* _Requirements_:
1 > Answer these from the forest fire summary below:
(a) How much more tree cover loss per year are fires causing now than in 2001?
(b) What share of all fire-caused tree cover loss in the past 20 years occurred in boreal regions?
(c) By roughly what rate per year have fires in the tropics increased since 2001?
2 > In the forest fire summary below, condense the paragraph beginning "Fires are not naturally occurring in tropical rainforests" into one shorter sentence that keeps its main facts.

* _Page_:
(begin)

- Fires are now causing an additional 3 million hectares (7.4 million acres) of tree cover loss per year than they did in 2001, according to a newly released Global Forest Watch analysis that examined fires that burn all or most of a forest’s living overstory trees.
- The majority of all fire-caused tree cover loss in the past 20 years (nearly 70%) occurred in boreal regions. Although fires are naturally occurring there, they are now increasing at an annual rate of 3% and burning with greater frequency and severity and over larger areas than historically recorded.
- Fires are not naturally occurring in tropical rainforests, but in recent years, as deforestation and climate change have degraded and dried out intact forests, fires have been escaping into standing tropical rainforests. GFW findings suggest fires in the tropics have increased by roughly 5% per year since 2001.
- Researchers say there is no “silver bullet” solution for forest fires, but experts call for more spending on planning and preparation.

(end)

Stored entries
(begin)

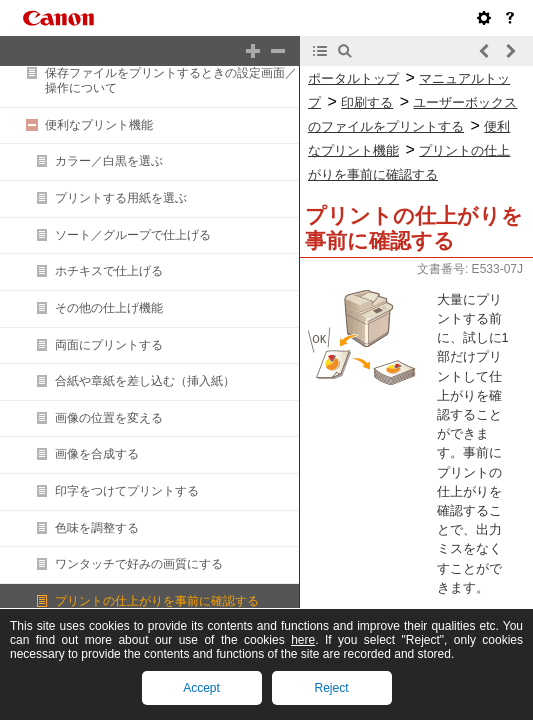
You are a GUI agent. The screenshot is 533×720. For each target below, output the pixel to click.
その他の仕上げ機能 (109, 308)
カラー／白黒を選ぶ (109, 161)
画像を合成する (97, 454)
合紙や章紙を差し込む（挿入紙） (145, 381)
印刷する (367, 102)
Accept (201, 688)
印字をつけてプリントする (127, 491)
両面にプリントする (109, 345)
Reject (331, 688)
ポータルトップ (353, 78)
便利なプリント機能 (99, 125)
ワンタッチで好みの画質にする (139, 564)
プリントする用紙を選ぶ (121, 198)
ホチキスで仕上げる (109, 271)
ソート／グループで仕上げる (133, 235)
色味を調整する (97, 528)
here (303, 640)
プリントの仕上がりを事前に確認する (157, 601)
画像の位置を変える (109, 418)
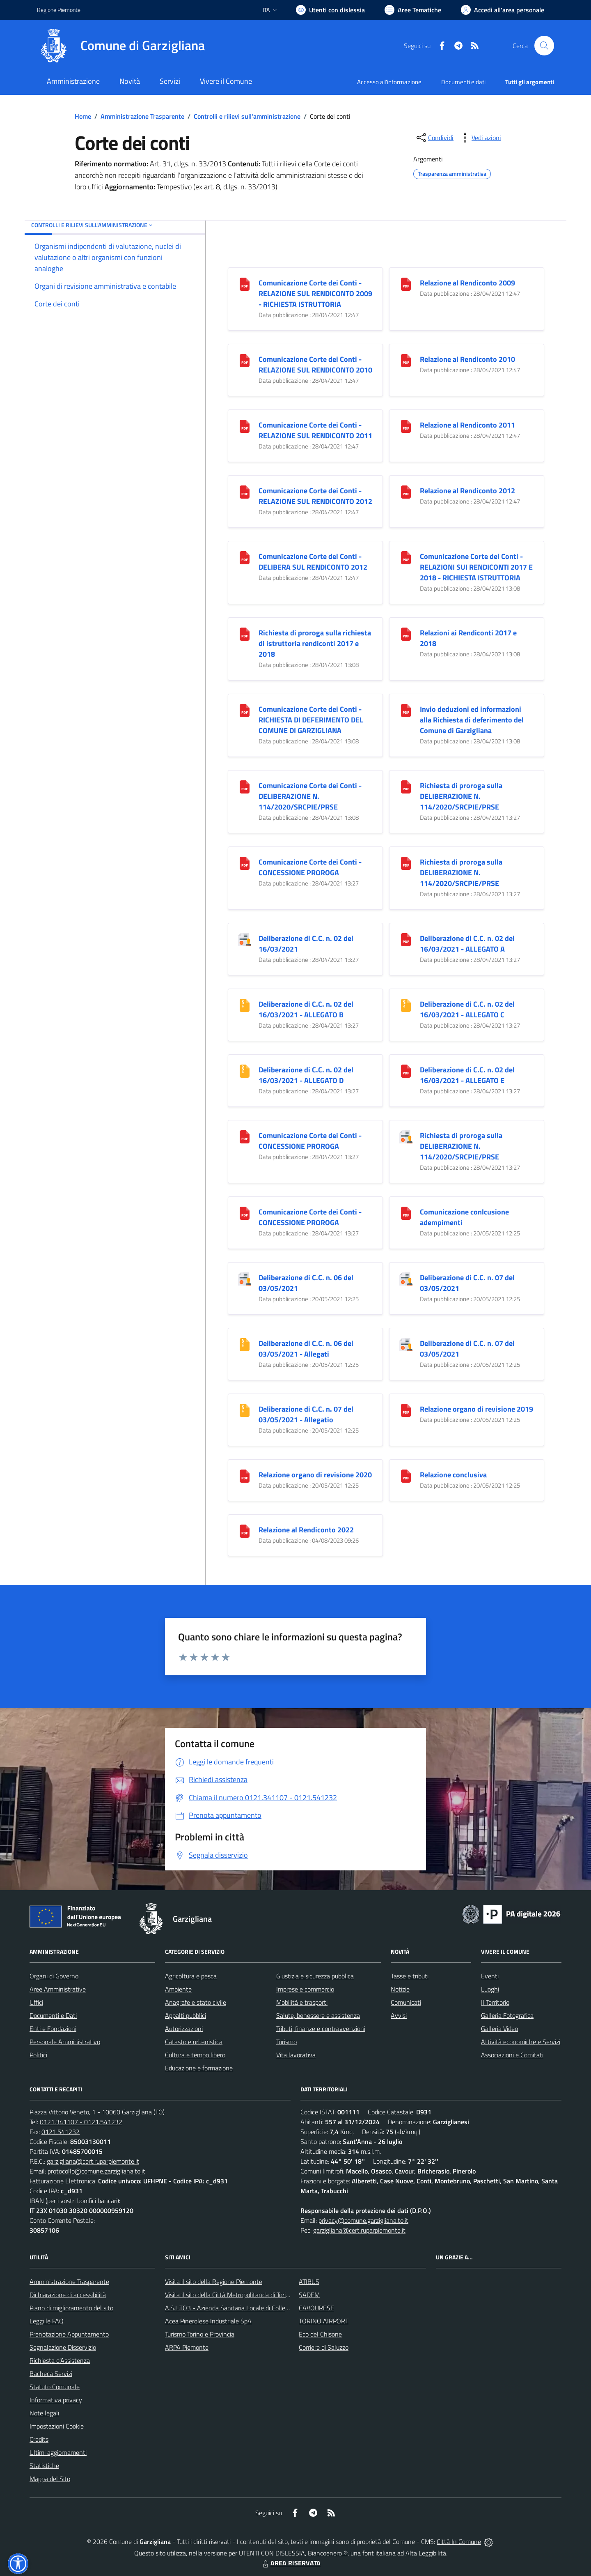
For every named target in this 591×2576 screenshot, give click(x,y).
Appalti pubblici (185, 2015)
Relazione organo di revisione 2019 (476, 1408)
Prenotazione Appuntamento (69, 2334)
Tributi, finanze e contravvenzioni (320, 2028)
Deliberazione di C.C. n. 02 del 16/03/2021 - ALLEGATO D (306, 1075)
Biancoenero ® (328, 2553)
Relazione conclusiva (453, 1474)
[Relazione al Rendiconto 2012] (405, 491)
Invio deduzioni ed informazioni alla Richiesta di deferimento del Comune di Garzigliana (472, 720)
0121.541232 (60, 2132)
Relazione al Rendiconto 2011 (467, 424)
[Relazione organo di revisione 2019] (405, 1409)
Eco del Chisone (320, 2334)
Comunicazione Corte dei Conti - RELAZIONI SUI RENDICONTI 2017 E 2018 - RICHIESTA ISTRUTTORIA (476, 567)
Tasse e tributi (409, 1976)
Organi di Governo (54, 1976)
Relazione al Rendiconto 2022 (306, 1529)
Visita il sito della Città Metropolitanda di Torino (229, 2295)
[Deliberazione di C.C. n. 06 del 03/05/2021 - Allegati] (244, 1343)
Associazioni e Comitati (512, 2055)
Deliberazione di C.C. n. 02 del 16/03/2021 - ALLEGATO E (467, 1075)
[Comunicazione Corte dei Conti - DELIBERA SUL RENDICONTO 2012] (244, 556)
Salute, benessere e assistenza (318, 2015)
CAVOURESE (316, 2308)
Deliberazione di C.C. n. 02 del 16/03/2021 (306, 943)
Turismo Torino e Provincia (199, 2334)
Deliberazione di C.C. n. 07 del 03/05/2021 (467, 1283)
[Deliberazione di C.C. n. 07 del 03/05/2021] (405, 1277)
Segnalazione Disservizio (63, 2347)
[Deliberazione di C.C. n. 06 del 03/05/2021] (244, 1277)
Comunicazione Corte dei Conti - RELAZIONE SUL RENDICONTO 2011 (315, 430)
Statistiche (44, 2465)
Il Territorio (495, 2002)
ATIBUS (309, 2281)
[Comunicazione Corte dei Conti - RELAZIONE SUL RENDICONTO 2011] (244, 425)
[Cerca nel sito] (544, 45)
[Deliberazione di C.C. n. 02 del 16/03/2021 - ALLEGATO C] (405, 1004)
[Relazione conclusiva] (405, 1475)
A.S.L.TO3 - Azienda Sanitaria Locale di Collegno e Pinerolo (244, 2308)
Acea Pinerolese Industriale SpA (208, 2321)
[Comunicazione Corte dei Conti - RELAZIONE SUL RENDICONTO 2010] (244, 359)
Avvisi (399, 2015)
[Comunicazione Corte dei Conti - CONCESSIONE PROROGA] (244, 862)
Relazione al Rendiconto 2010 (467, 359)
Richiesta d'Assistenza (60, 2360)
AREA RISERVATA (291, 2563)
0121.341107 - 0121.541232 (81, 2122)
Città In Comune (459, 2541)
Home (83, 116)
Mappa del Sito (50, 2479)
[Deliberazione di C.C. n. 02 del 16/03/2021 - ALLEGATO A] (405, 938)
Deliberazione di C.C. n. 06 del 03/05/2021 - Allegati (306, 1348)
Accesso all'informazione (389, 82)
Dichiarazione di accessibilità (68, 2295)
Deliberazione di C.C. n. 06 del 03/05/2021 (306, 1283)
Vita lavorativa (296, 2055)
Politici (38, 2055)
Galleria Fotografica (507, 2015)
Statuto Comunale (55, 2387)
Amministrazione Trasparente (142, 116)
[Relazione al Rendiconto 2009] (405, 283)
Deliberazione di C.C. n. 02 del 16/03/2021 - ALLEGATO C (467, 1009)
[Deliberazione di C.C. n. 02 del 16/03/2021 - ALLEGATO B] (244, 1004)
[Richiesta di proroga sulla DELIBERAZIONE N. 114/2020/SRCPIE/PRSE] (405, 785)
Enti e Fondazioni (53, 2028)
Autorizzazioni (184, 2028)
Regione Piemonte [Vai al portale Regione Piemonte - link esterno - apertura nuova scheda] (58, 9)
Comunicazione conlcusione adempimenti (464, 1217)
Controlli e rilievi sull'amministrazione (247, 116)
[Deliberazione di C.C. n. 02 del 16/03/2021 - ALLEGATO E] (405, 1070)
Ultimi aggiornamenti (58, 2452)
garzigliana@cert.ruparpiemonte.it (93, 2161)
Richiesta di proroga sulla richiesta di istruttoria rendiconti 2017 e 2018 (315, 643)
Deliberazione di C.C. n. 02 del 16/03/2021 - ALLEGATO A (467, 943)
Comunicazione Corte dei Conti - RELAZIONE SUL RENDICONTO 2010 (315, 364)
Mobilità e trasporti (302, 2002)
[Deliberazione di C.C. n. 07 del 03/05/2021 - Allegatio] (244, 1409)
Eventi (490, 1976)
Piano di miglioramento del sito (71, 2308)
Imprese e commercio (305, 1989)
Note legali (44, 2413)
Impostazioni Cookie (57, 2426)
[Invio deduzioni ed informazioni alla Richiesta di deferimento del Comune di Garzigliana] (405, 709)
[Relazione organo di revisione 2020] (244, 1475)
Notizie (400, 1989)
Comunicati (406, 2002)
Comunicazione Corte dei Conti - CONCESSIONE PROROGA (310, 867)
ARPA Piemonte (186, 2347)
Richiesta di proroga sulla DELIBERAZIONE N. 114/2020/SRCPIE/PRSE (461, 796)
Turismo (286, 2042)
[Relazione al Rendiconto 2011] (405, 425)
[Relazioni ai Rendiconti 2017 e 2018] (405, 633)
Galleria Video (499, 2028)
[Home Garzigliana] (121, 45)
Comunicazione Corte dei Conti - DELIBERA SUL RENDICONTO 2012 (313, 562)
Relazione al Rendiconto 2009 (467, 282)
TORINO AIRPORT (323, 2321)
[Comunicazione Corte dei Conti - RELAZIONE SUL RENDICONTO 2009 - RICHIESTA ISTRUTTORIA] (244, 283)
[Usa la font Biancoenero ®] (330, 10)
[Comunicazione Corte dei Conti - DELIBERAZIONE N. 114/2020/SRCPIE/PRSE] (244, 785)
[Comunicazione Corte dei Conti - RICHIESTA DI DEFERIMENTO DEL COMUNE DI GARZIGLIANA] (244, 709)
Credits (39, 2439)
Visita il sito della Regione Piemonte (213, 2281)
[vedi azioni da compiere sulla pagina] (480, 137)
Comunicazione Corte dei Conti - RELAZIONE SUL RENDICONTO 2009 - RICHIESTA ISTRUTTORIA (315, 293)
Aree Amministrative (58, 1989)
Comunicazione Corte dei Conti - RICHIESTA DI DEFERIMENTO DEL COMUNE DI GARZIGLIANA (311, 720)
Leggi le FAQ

(end)

* _Written answers_:
1 >
(a) An additional 3 million hectares (7.4 million acres) per year.
(b) Nearly 70%.
(c) Roughly 5% per year.

2 > Fires do not occur naturally in tropical rainforests, but deforestation and climate change have degraded and dried intact forests and let fires escape into them, and GFW findings suggest tropical fires have risen roughly 5% a year since 2001.